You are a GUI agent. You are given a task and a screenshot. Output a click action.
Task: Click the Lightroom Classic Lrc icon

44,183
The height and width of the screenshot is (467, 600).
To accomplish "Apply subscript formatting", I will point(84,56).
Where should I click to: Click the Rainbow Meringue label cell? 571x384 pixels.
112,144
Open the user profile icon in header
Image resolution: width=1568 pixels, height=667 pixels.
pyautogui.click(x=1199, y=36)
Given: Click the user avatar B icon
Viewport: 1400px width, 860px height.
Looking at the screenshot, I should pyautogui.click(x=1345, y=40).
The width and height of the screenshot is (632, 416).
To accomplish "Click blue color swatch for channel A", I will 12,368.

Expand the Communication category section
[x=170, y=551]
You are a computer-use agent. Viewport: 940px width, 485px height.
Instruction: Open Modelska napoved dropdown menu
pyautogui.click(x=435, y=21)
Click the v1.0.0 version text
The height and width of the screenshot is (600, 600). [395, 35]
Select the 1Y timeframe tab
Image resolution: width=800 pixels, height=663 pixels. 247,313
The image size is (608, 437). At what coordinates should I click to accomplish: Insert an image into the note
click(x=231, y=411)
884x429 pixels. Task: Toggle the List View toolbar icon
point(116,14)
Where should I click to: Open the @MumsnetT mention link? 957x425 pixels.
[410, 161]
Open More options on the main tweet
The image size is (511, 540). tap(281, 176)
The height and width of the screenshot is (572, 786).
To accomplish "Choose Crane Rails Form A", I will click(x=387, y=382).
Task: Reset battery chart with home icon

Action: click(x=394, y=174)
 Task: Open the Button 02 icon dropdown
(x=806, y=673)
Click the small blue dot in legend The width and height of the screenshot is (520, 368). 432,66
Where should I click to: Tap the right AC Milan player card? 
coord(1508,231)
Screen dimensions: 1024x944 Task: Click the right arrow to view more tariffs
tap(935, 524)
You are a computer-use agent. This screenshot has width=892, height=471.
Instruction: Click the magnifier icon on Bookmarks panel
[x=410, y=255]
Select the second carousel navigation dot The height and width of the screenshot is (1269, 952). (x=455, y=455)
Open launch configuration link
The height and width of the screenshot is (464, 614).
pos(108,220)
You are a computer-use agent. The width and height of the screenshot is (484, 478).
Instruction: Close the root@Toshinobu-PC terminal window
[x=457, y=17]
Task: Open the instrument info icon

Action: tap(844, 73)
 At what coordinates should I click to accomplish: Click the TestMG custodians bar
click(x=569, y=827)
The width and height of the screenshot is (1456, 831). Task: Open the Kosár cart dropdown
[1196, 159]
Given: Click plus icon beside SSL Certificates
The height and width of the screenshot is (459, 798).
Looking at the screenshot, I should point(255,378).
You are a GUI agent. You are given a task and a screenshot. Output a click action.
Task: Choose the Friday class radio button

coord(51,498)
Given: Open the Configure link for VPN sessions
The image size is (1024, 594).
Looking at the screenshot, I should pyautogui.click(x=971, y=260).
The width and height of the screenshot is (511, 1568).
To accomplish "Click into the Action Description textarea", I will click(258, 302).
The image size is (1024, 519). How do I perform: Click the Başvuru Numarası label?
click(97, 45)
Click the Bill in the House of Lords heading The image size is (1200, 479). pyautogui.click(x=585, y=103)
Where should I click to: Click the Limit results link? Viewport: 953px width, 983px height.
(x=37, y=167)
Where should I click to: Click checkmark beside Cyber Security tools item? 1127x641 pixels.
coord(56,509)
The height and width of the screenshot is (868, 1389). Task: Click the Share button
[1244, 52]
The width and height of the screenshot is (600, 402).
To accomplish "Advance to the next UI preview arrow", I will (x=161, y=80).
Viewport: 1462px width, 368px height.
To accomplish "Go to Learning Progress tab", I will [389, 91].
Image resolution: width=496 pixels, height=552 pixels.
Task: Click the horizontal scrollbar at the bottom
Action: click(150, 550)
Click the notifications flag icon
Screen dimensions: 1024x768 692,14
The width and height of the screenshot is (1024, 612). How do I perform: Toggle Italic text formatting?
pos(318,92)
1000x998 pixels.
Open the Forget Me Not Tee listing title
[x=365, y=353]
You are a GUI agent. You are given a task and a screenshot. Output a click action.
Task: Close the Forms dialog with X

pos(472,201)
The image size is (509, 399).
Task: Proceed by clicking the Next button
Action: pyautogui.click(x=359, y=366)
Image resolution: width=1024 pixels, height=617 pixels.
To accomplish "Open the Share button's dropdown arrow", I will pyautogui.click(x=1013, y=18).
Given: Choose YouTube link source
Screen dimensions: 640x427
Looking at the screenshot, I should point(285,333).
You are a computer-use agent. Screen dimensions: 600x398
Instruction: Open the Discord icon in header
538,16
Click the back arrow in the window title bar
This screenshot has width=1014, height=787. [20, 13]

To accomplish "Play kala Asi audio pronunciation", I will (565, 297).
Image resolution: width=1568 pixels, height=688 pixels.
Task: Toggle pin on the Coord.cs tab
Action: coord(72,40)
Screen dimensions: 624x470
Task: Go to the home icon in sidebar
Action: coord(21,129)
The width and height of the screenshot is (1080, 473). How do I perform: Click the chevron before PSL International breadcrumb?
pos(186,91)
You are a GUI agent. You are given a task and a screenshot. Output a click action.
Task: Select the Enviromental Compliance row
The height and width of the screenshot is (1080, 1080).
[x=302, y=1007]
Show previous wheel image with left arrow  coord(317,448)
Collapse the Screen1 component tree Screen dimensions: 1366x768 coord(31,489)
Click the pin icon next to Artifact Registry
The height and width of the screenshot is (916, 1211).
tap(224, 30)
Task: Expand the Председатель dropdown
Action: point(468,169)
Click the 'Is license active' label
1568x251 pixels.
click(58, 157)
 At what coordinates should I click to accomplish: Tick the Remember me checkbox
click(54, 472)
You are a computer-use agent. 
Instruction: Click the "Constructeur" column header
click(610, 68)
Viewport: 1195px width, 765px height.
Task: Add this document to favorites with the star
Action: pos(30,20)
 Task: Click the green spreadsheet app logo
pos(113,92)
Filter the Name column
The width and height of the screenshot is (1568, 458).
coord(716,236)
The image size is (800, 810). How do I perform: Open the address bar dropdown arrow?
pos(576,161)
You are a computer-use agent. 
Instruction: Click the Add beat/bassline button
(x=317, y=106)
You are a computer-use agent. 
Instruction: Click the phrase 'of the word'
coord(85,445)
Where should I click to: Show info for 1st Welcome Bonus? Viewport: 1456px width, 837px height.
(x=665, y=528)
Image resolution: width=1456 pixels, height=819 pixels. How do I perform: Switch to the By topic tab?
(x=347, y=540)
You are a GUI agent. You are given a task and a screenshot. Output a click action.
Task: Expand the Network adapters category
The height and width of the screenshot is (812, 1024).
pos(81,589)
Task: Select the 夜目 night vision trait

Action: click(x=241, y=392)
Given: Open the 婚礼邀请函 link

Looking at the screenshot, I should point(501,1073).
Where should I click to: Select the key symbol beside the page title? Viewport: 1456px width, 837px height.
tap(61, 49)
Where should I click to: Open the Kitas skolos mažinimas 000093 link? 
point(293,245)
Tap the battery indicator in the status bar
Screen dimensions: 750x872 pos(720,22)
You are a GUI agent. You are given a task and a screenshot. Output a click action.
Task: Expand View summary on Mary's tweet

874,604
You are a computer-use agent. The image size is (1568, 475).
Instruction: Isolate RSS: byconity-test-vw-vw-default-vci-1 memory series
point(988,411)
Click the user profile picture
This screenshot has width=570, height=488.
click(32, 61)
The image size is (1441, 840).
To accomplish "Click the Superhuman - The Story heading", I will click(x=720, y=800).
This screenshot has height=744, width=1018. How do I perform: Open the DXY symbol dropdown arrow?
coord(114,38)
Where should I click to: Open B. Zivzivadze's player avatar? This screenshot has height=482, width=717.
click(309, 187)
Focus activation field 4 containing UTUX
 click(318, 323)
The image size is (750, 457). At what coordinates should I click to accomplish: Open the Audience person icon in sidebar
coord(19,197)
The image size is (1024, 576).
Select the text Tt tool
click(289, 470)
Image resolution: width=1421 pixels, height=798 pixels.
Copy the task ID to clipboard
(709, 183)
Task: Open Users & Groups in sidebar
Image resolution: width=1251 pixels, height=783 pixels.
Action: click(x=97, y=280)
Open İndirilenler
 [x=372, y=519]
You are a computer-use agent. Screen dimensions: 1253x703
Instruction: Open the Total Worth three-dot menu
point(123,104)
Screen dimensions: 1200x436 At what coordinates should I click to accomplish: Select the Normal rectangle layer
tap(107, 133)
━━━
## EXERCISE
For this task, write out exactly the lines of the entries above, starting at the line with "Where should I click to: Click the Limit" and ending at the line with "Viewport: 1462px width, 368px height.", both included, and no others.

## FINAL ANSWER
Where should I click to: Click the Limit results link? Viewport: 953px width, 983px height.
(x=37, y=167)
Where should I click to: Click checkmark beside Cyber Security tools item? 1127x641 pixels.
coord(56,509)
The height and width of the screenshot is (868, 1389). Task: Click the Share button
[1244, 52]
The width and height of the screenshot is (600, 402).
To accomplish "Advance to the next UI preview arrow", I will (x=161, y=80).
Viewport: 1462px width, 368px height.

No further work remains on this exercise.